Most dealer mobile experiences fall apart at step one: shoppers can't efficiently narrow down what they want because the filter/sort paradigm doesn't match how real people think about cars. People don't search by "drivetrain: AWD" and "body style: SUV." They search by intent: "something safe for my teenager under $20k" or "a truck that can tow my boat."

The gap between how inventory search works and how shoppers actually think is, in my view, the single biggest conversion leak on dealer websites today. Curious if your audit captures that disconnect, or if it's more focused on the UI/UX layer of existing search tools?
 
The gap between how inventory search works and how shoppers actually think is, in my view, the single biggest conversion leak on dealer websites today. Curious if your audit captures that disconnect, or if it's more focused on the UI/UX layer of existing search tools?

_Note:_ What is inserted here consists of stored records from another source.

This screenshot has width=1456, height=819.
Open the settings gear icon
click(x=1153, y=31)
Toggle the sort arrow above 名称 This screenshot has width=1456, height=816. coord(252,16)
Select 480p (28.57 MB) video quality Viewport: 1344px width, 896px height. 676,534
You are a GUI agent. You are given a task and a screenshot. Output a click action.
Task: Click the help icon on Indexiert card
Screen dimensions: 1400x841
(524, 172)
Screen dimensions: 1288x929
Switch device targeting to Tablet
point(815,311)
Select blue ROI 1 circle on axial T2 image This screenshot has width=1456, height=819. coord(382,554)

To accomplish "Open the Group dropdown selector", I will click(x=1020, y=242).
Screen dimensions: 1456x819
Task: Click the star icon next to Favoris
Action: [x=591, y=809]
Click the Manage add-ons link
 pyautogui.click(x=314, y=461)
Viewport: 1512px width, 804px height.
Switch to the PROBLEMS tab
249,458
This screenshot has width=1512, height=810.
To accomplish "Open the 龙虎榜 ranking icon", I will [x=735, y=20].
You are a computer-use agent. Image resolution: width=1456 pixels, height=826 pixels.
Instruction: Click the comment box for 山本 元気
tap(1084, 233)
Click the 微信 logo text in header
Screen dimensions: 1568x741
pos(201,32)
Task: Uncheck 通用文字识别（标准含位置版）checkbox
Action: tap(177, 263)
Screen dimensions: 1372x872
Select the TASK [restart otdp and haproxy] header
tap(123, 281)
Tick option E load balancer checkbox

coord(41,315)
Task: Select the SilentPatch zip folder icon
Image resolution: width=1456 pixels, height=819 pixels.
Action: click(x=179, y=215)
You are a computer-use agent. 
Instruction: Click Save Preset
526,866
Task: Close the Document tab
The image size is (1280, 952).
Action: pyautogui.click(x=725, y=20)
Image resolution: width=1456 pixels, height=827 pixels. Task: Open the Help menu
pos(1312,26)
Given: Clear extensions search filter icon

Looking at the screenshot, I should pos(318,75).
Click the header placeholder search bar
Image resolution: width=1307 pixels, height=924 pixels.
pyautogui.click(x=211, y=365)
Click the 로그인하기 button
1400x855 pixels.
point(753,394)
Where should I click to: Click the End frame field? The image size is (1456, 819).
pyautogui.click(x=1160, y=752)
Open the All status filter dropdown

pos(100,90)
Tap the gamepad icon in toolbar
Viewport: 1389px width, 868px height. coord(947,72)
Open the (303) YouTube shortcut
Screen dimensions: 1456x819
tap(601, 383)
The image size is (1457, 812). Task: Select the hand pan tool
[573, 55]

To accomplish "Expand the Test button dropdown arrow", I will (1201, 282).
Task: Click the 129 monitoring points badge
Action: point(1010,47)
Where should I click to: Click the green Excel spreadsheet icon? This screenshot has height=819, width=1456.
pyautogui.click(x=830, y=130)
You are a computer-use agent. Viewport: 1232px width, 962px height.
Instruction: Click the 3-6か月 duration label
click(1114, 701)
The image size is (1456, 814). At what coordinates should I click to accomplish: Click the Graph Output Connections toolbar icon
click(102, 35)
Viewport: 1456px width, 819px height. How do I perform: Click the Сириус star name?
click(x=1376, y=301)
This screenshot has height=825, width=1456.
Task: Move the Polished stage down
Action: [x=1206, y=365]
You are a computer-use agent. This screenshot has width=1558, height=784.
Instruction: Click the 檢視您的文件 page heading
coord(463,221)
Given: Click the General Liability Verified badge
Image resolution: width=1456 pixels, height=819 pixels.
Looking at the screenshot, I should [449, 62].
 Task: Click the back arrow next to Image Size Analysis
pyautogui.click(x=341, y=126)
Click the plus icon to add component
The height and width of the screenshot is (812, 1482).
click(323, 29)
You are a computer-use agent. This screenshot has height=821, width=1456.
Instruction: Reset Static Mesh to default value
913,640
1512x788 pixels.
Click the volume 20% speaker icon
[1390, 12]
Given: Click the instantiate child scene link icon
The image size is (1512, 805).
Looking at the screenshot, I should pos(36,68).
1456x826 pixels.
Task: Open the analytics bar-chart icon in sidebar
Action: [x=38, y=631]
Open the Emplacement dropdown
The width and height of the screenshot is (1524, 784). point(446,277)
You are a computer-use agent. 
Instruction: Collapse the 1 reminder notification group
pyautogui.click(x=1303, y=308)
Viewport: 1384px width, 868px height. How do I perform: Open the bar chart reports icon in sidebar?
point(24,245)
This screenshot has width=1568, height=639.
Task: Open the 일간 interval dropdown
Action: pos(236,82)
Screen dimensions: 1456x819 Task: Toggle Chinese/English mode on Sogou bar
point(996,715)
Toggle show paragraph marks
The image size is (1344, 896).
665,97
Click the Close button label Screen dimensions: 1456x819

My 17yrs here, over 5,000 posts. I have one theme.
1. Car shopping is complex and hard.
2. Our websites suck.

Not one car shopper started their day saying.. "Oh, I can't wait to send in a lead".

I surveyed car buyers for years, 6,000 surveys annually.
I ready a million chats and leads Not one car shopper said 'can't I just buy this car online without talking to you?"

Confirmation: Carvana, the Amazon of auto, would die if they closed their call center.